Por Alberto Suárez Inda, Arzobispo de Morelia |
La Fiesta de Todos los Santos y la Conmemoración de los Fieles Difuntos son ocasión para reflexionar sobre el sentido de nuestra existencia y nuestra vocación de pueblo peregrino hacia la Patria Eterna.
A medida que avanzamos en la vida, vamos comprendiendo que nuestro paso por este mundo es fugaz. El tiempo no se detiene. Es verdad que con el avance de la ciencia médica se acrecienta notablemente la esperanza de una vida longeva.
Sin embargo, sigue siendo una verdad cierta que todos moriremos. Por más cuidados que podamos tener, nuestra morada terrena se va desmoronando, como dice San Pablo. Hoy los más robustos viven hasta cien años, pero no con el vigor y la lucidez de la juventud.
Es natural que surja la preocupación, y aun el miedo, de la enfermedad y la muerte. Pero quienes creemos en el Resucitado encontramos paz interior al saber que nuestro destino es una casa no construida por hombres, en la tierra nueva donde no habrá cansancio, muerte ni dolor.
En estas fechas se agolpan en la memoria y en el corazón los recuerdos de quienes se nos han adelantado.

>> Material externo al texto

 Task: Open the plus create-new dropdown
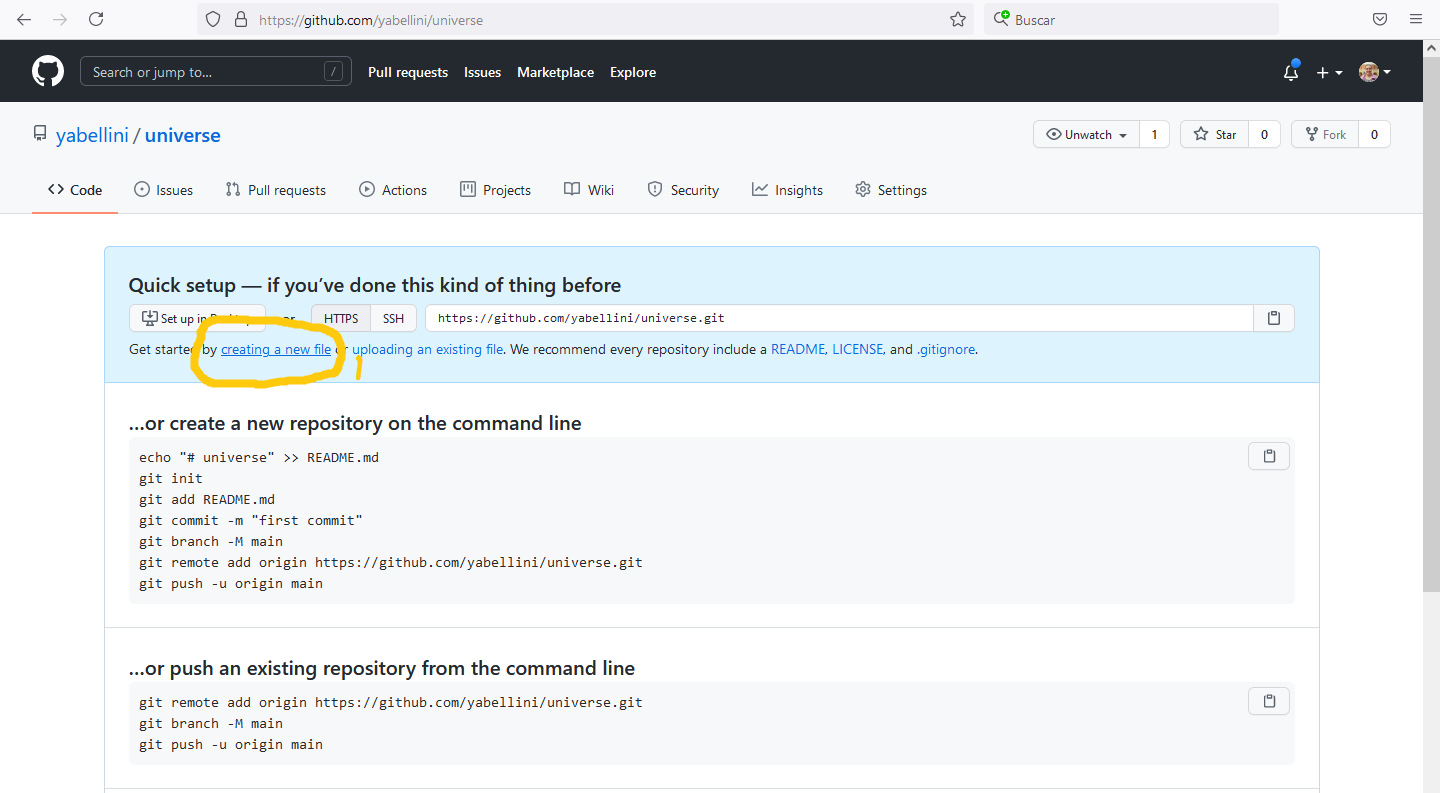coord(1328,72)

Por mi parte, con gratitud hago memoria de obispos y sacerdotes que fueron mis formadores y maestros, de sacerdotes contemporáneos con quienes conviví, de varios a quienes yo ordené y que murieron prematuramente. Por supuesto, tengo presentes a mis papás y hermanos, y a tantos buenos amigos que ya están con Dios.

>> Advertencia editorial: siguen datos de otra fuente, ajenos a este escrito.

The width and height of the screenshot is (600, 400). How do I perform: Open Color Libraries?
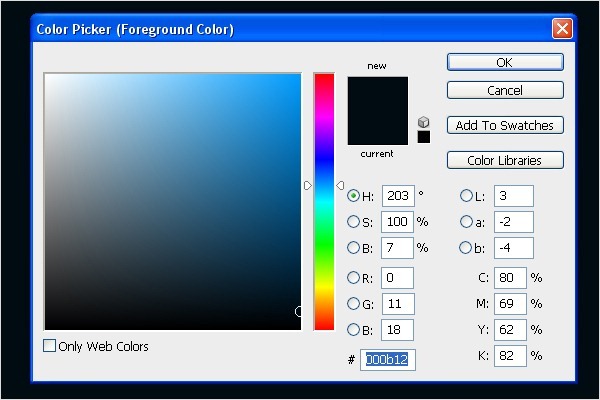(504, 160)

En la comunión de fe no se rompen los lazos ni las relaciones personales; al contrario, unidos en Cristo entramos en una relación más profunda con todos los miembros de su Cuerpo Místico, sea que aún vivan en este mundo o hayan salido de él.

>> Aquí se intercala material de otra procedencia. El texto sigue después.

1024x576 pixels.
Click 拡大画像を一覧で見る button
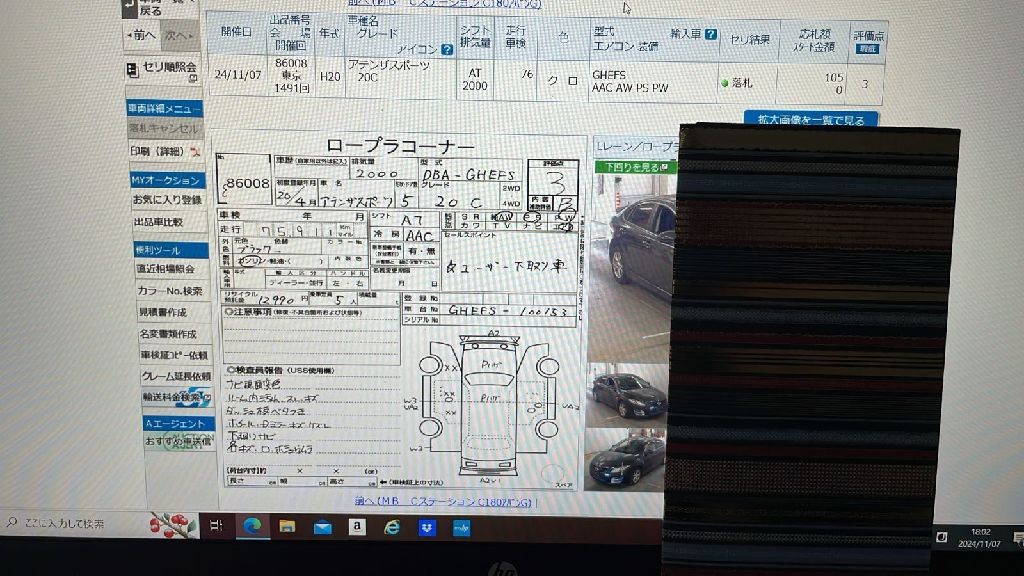coord(810,120)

Cuando afirmamos en la Profesión de Fe: “Creo en la Iglesia que es Una, creo en la Comunión de los Santos”, reafirmamos la convicción de que en la familia de los hijos de Dios se vive una íntima solidaridad entre vivos y difuntos, entre justos y pecadores, entre los santos que ya recibieron la corona y los viandantes que luchamos por alcanzarla.